Three Habits of Mind Comments


My name is Jesse and I am a music teacher with a background in creative approaches. I’ve chosen three of Costa’s Habits of Mind to summarize myself as a teacher and also my approach to learning. Hopefully these will paint an accurate portrait of what it might be like to study with me.

Firstly, is the Habit of Listening With Understanding and Empathy. Costa writes that “[s]ome psychologists believe that the ability to listen to another person—to empathize with and to understand that person’s point of view—is one of the highest forms of intelligent behavior.”

I would agree with this, but I would also argue that empathetic listening is especially fundamental to learning how to play music, both in an ensemble and solo setting. Whether you’re listening (or watching) a conductors cues, hearing and interpreting a drummer’s time feel or, finding a way to fit in with a chordal instrument player’s improvised harmonic structure, or trying to interpret a composer’s musical intentions (even if that composer is yourself!) you’ll certainly be exercising your ability to deeply and viscerally understand what your senses are pulling in, particularly in relationship to others.

Next, the Habit of Creating, Imagining and Innovating. Costa stresses the importances of looking at particular problems from many different perspectives. This is certainly applicable to music. Sometimes we don’t know how to make each other sound good, and the answer isn’t so obvious. Maybe there is something in an orchestration which is causing certain voices to clash. Maybe two people aren’t feeling the rhythmic structure in the same way. Or perhaps someone’s instrument is out of tune. Perhaps there’s a mistake hiding in the score. In any case, the ability to examine situations from all sides is crucial to excellence in music.

Costa also emphasizes that creative thinking involves being able to handle criticism. This leads me to my next Habit of Mind — Taking Responsible Risks. I think that a healthy willingness to embrace the possibility of being wrong is certainly bound up with the ability to solve problems. If we only allow ourselves to find solutions that already lie within our comfort zone, then we’d likely be unintentionally acting as the barriers to our own success .

Some of my most valued lifelong teachers have told me, “if you want to play improvised music well, you have to be prepared to sound bad.” I’ve taken this to essentially mean “not all ideas work so well as well as we think that they will from the outset, but in order to find the good ideas, a certain amount of trial-and-error may be necessary.” This guidance has only rung more true the older I’ve grown and the more experience I’ve gained.

Original Comments

1.)  Creating, Imagining and Innovating — “…how students behave when they don’t know an answer.”
This is important. I’ve often observed my students floundering and not knowing how to overcome a hurdles, rather expecting to have the answer ready-made and given to them. But that’s not how intellectual or practical challenges typically work.


2.) Listening With Understanding and Empathy

Very important in music education. Perhaps the most important thing, actually.
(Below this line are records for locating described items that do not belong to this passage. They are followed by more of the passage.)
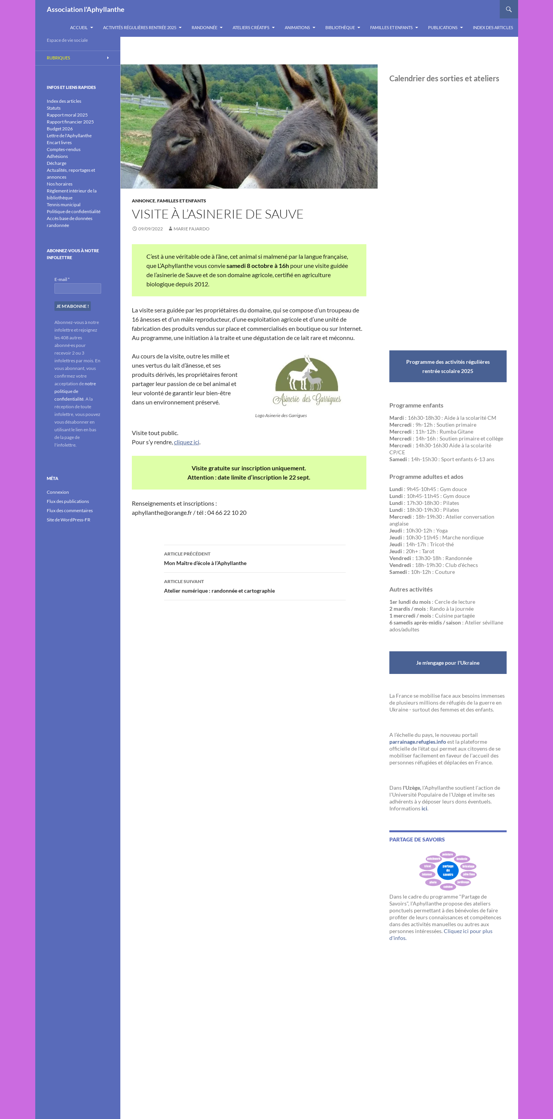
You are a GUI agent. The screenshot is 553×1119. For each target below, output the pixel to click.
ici (424, 808)
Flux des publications (68, 501)
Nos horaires (59, 184)
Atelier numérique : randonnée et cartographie (255, 585)
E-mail (62, 279)
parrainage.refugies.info (417, 741)
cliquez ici (186, 441)
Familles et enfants (391, 27)
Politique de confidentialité (73, 211)
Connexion (58, 492)
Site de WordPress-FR (68, 520)
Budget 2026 (60, 128)
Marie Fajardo (192, 229)
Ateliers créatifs (251, 27)
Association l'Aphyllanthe (86, 9)
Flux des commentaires (70, 510)
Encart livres (59, 142)
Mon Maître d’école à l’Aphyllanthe (255, 557)
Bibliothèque (340, 27)
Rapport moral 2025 (67, 115)
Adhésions (57, 156)
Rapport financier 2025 (70, 122)
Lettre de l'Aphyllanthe (69, 135)
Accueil (79, 27)
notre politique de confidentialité (75, 391)
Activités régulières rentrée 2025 (139, 27)
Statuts (54, 108)
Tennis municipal (63, 204)
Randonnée (204, 27)
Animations (297, 27)
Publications (443, 27)
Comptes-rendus (63, 149)
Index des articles (493, 27)
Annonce (143, 201)
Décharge (56, 163)
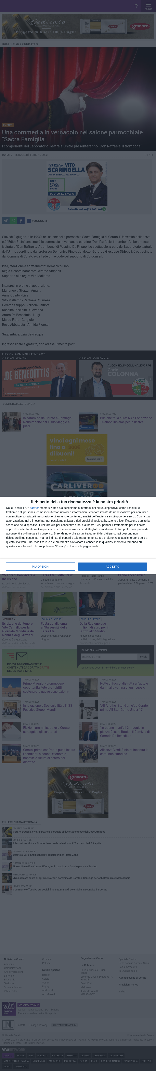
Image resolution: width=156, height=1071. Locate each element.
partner (34, 507)
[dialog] (78, 535)
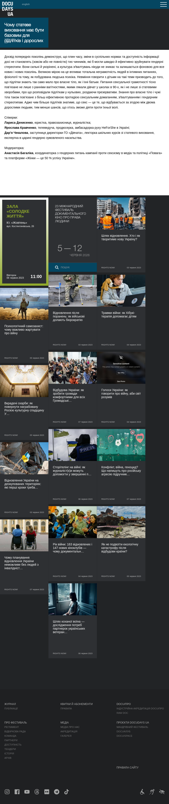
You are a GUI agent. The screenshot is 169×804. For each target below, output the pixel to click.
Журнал (10, 704)
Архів (7, 758)
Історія (9, 753)
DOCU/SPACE (124, 736)
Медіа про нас (70, 727)
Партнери (10, 740)
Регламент (11, 727)
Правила (66, 708)
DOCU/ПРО (124, 704)
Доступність (13, 744)
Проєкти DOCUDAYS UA (133, 722)
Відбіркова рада (15, 731)
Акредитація (69, 731)
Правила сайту (128, 767)
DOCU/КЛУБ (123, 731)
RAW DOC (122, 713)
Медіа (65, 722)
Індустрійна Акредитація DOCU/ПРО (140, 708)
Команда (10, 736)
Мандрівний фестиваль (132, 727)
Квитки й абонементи (77, 704)
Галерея (66, 736)
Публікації (11, 708)
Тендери (10, 749)
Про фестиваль (15, 722)
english (26, 4)
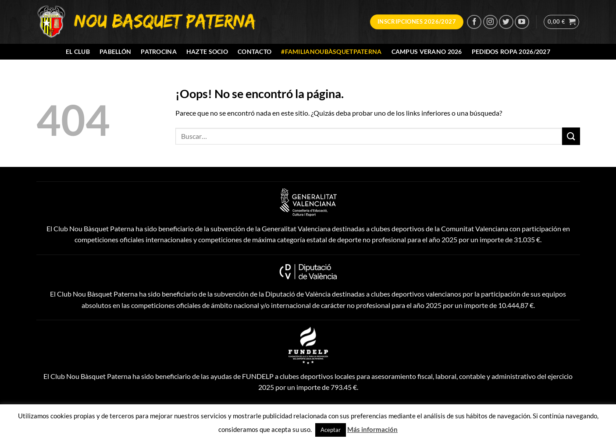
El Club (78, 51)
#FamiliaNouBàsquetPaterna (331, 51)
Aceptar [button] (330, 429)
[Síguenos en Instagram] (490, 22)
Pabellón (115, 51)
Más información (372, 429)
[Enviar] (571, 136)
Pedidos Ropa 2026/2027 (511, 51)
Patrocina (159, 51)
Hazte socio (207, 51)
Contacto (254, 51)
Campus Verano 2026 (427, 51)
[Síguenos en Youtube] (522, 22)
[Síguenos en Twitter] (506, 22)
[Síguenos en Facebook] (474, 22)
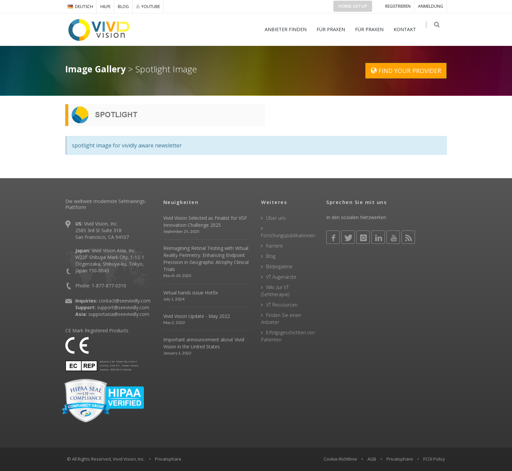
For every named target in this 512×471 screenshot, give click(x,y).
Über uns (276, 218)
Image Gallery (95, 69)
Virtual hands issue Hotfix (190, 292)
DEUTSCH (80, 6)
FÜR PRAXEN (334, 29)
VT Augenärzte (281, 277)
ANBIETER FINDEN (289, 29)
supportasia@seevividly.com (118, 314)
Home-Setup (352, 6)
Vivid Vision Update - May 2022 (196, 316)
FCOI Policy (434, 459)
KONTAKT (408, 29)
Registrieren (398, 6)
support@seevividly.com (123, 307)
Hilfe (105, 6)
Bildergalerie (279, 266)
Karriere (274, 246)
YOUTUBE (148, 6)
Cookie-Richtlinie (340, 459)
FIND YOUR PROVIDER (406, 71)
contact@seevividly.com (125, 300)
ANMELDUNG (430, 6)
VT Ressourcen (281, 304)
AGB (371, 459)
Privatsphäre (400, 459)
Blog (123, 6)
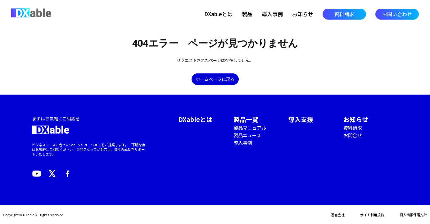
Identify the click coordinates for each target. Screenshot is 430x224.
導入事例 (272, 14)
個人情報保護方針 (413, 214)
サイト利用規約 (372, 214)
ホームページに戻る (215, 79)
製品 (247, 14)
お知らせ (302, 14)
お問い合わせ (397, 14)
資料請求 (344, 14)
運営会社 (338, 214)
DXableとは (218, 14)
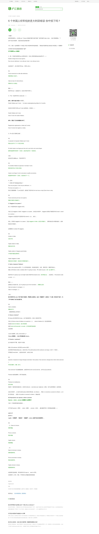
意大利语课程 (72, 48)
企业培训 (35, 1)
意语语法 (18, 16)
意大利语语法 (17, 493)
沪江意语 (10, 16)
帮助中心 (29, 1)
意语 (19, 29)
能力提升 (14, 16)
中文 (15, 29)
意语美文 (24, 493)
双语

3.) Taking Responsible Risks — “They have a need for certainty rather than an inclination for doubt.” [Edited] Tags: risks

In general, I’m all for students taking intellectual risks — ethically and safely, of course. The worst that can happen is that one might be proven wrong. Being wrong might not be the greatest feeling in the world, but it is always a step in the direction of finding the right answer. If you can truly learn from your mistakes, then it would seem as though there isn’t a risk that’s too big within the field of human thought.